Umgekehrt kann bedeutsam werden, dass ein deutscher Künstler in Moskau arbeitet: Der deutsche Regisseur Siegfried Kühn inszenierte kürzlich Brechts Parabelstück »Der aufhaltsame Aufstieg des Arturo Ui« am berühmten Moskauer Taganka-Theater, wo es vor Publikum gezeigt werden kann. Das Drama gilt als weitsichtiges Gleichnis über Faschismus, Kapitalismus und Machtmissbrauch. Anschaulich und grotesk zeigte Brecht in seiner Gangsterposse (1941) Hitlers Aufstieg als Ergebnis von Mechanismen zwischen Kriminalität und Machtstreben. Brechts Theater arbeitete mit grellen Effekten und Verzerrungen, mit dem ganzen Instrumentarium seines epischen Theaters.

Kühn verwendet die Übersetzung von Efim Etkind, der viele Stücke Brechts ins Russische übertragen hat. Er variiert einige Texte zugunsten der Kriminalisierung. Ebenso großzügig und locker borgt er sich Musikfetzen aus Verdi- und Mascagni-Opern. Kühn nimmt auch Anleihen von anderswo auf: bei den Filmen Federico Fellinis, bei Fritz Langs Stummfilm »Metropolis«, bei der legendären »Arturo Ui«-Inszenierung des Berliner Ensembles (1959, Manfred Wekwerth/Peter Palitzsch). Das lockert die ansonsten grelle, laute Show auf, bei der auch viel geschrien wird.

Kühn setzt auf Klischees und Masken: viel schwarze Kostüme und noch mehr schwarze Schminke - dick umrandete Augenhöhlen beispielsweise, die das Grimassieren befördern und das Grotesk-Gespenstische der Figuren steigern. Dazu passt das Bühnenbild (Boris Blank): ganz aus Metall, zusammengeschraubt wie aus dem Stabilbaukasten, zwei Spielpodeste weit oben links und rechts, in der Mitte eine riesige Treppe, die an ein Moloch-Maul erinnert und auch entsprechend bespielt wird. Ein pausenloses, temporeiches Rauf und Runter, eine hechelnde Gymnastik, meist mit grellem Neonlicht ausgeleuchtet (selten mit Farben). So kommt eine laute, angreifende Aufführung zustande, die mit viel Applaus bedacht wurde und wird.

Zu Brechts berühmtem und oft zitiertem Stückschluss »Der Schoß ist fruchtbar noch, aus dem das kroch« verbiegt Hauptdarsteller Alexej Finajew-Nikolotow seine Ui-Figur zum Hakenkreuz (wie es Martin Wuttke in Heiner Müllers »Arturo Ui«-Inszenierung von 1995 am Berliner Ensemble gezeigt hatte), ein überwältigendes Symbol.

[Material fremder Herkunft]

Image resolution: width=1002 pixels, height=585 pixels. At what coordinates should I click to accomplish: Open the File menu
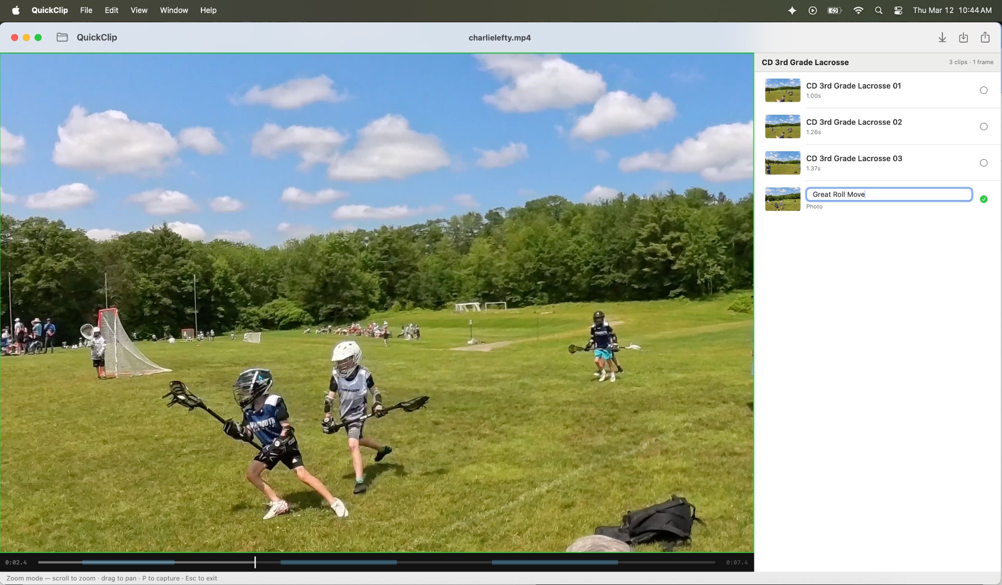(x=86, y=10)

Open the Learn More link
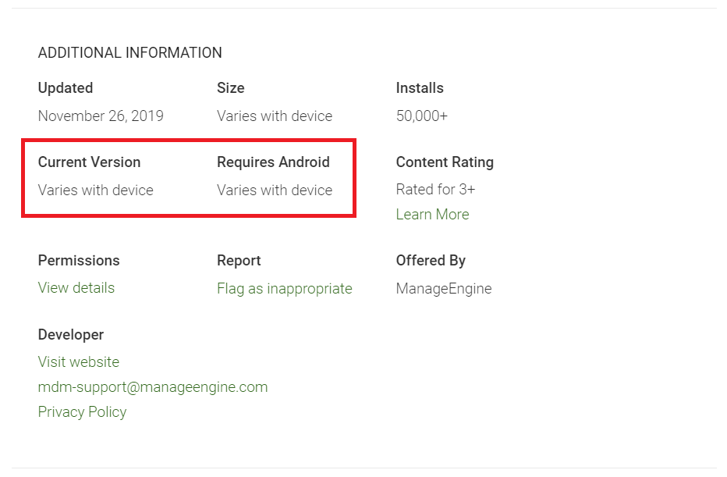click(x=432, y=215)
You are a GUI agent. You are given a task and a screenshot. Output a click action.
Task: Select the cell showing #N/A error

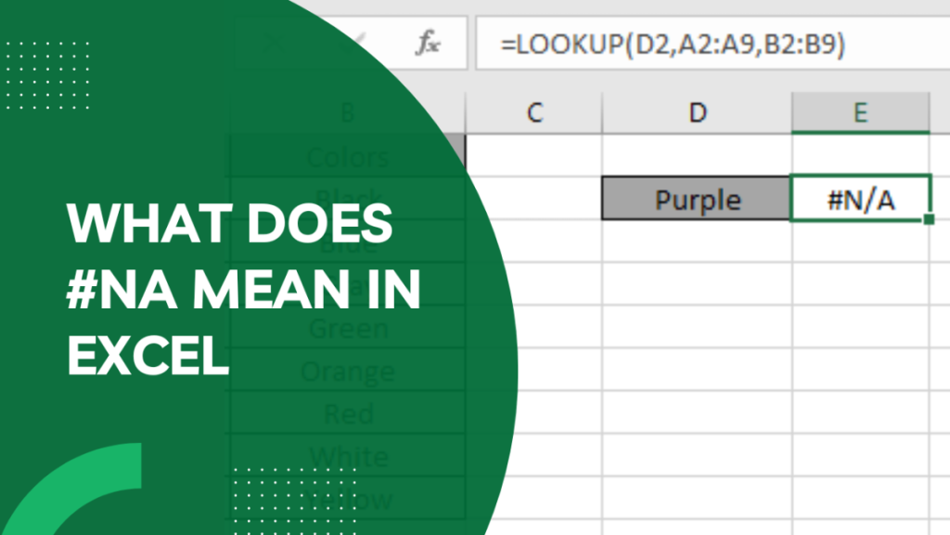pos(860,199)
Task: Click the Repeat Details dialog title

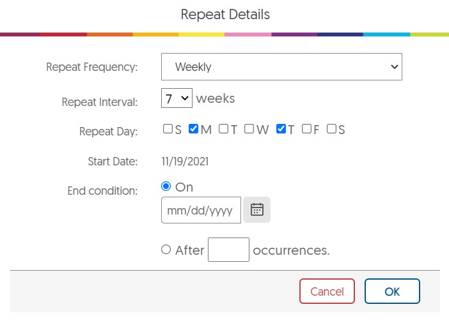Action: pyautogui.click(x=225, y=14)
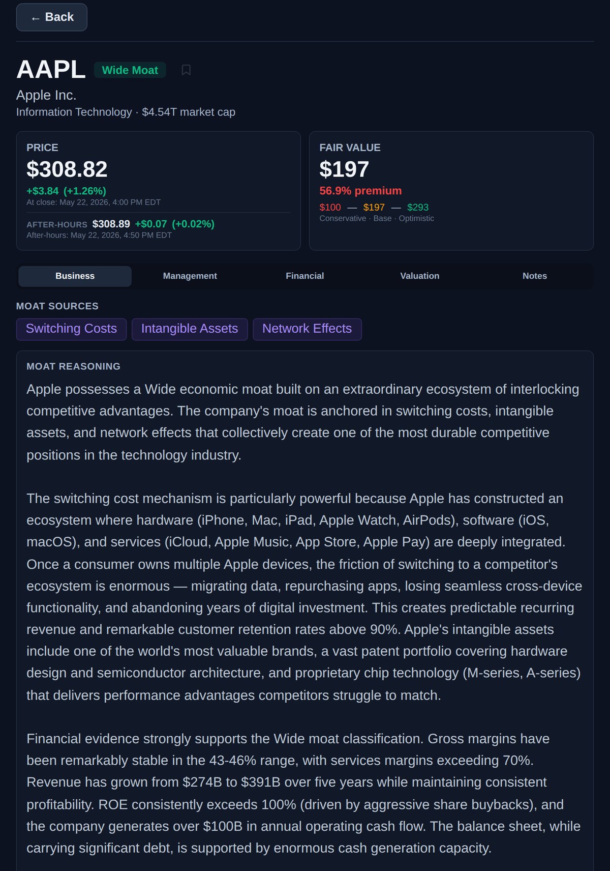Click the $308.82 closing price
The height and width of the screenshot is (871, 610).
pos(67,169)
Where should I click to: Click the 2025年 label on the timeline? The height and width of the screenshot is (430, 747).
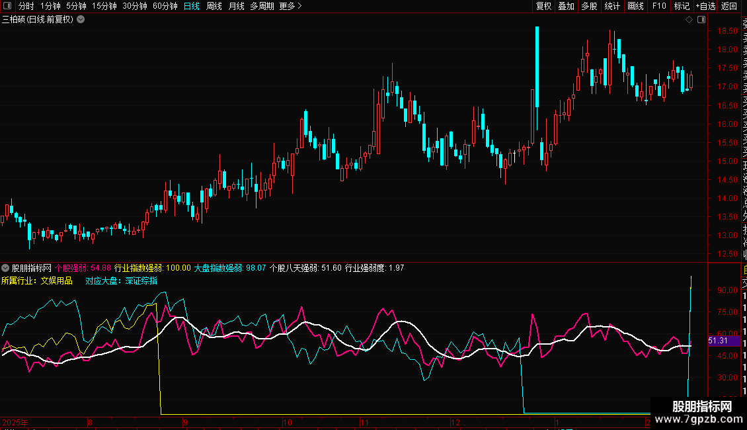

Der Impuls für die Regiearbeit Kühns in Moskau hat auf andere Weise mit dem Verhältnis zwischen Russen und Deutschen zu tun: Der junge Kühn studierte 1959 bis 1964 an der berühmten Moskauer Filmhochschule WGIK und freundete sich dort mit dem Schauspielstudenten Nikolaj Gubenko an. Mit einer Aufführung von »Arturo Ui«, ihrem gemeinsamen Diplom, gastierten sie erfolgreich in der ganzen Sowjetunion. Gubenko entwickelte sich zu einem bedeutenden Charakterdarsteller des sowjetischen Kinos, sein Film »Mit gebrochenen Schwingen« (1977) machte ihn auch in Deutschland bekannt. Kühn drehte bei der Defa rund ein Dutzend Spielfilme. Ein halbes Leben später lud Gubenko seinen Freund zu einer neuen »Arturo Ui«-Arbeit ein, eben am Taganka-Theater. Während der Arbeit gab Gubenko zu erkennen, dass in seinem Film »Mit gebrochenen Schwingen« auch Schicksale seiner Familie, besonders seiner Mutter, eingeflossen seien, Erlebnisse während der Okkupation durch die deutsche Wehrmacht. Das wundert nicht, denn jede zweite russische Familie hat Opfer im Krieg zu beklagen. Der Zusammenhang zwischen Gubenkos Familienschicksalen und Brechts »Arturo Ui« ist vertrackt, aber nachvollziehbar.

Jeder weiß, wohin die »Arturo Ui«-Story historisch geführt hat. Aber wohin führt sie russische Zuschauer heute? Und schließlich: Ein Gastspiel der Aufführung in Deutschland wäre kein schlechter Beitrag zur Verbesserung der internationalen Beziehungen.